▶ [MATERIALS PROVIDED]:
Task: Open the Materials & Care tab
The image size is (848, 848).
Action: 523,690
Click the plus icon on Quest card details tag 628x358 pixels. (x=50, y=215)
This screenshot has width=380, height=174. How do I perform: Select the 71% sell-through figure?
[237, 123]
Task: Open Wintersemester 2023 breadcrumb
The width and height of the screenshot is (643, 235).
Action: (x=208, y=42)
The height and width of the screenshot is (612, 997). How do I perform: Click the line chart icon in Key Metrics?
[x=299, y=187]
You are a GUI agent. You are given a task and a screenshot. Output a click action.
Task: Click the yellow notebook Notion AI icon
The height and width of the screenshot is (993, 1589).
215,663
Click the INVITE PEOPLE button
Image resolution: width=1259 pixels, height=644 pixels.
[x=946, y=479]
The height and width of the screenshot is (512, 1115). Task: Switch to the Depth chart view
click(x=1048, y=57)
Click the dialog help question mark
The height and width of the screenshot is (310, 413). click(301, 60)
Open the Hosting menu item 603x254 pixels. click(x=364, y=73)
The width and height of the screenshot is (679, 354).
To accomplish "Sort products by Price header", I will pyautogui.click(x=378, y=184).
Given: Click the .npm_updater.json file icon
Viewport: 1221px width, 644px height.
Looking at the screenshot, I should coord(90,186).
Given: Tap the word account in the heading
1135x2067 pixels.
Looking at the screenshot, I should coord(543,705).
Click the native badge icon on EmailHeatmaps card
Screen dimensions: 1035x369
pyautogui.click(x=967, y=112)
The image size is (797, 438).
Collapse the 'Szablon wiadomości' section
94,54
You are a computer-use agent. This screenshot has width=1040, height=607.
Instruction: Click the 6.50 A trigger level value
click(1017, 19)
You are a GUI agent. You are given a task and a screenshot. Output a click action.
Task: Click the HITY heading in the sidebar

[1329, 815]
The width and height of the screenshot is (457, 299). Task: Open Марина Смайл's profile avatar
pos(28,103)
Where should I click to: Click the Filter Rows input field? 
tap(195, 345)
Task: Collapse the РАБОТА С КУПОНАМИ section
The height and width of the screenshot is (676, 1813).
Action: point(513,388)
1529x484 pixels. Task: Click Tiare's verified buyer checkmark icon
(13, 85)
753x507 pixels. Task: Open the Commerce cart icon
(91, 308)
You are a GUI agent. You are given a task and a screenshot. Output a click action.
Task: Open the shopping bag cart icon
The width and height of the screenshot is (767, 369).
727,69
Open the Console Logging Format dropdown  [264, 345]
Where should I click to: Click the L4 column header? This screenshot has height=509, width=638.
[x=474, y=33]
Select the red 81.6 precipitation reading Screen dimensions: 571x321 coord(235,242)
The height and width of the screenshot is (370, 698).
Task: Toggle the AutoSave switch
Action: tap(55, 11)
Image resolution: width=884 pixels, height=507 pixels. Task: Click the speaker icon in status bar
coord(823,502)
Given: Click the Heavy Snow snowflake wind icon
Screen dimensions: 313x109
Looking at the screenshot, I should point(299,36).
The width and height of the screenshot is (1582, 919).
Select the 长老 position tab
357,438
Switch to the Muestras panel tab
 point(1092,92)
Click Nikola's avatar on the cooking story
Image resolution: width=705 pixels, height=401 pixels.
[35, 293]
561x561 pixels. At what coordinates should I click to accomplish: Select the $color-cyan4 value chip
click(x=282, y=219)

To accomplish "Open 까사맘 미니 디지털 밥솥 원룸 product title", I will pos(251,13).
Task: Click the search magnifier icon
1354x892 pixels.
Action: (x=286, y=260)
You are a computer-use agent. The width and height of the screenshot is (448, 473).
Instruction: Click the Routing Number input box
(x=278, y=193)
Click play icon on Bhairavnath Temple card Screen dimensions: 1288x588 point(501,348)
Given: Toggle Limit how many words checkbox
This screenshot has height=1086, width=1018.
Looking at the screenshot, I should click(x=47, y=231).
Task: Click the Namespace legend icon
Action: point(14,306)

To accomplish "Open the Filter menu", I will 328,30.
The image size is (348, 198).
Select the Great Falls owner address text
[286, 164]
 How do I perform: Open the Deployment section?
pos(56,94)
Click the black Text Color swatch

▶ [THE TASK]: Copy range, inclusive: the line holding "Given: Tap the word account in the heading" to the line holding "The image size is (797, 438).". Reproduce exactly those lines of the records above and no others.

▶ [SOLUTION TO THE PROBLEM]:
Given: Tap the word account in the heading
1135x2067 pixels.
Looking at the screenshot, I should coord(543,705).
Click the native badge icon on EmailHeatmaps card
Screen dimensions: 1035x369
pyautogui.click(x=967, y=112)
The image size is (797, 438).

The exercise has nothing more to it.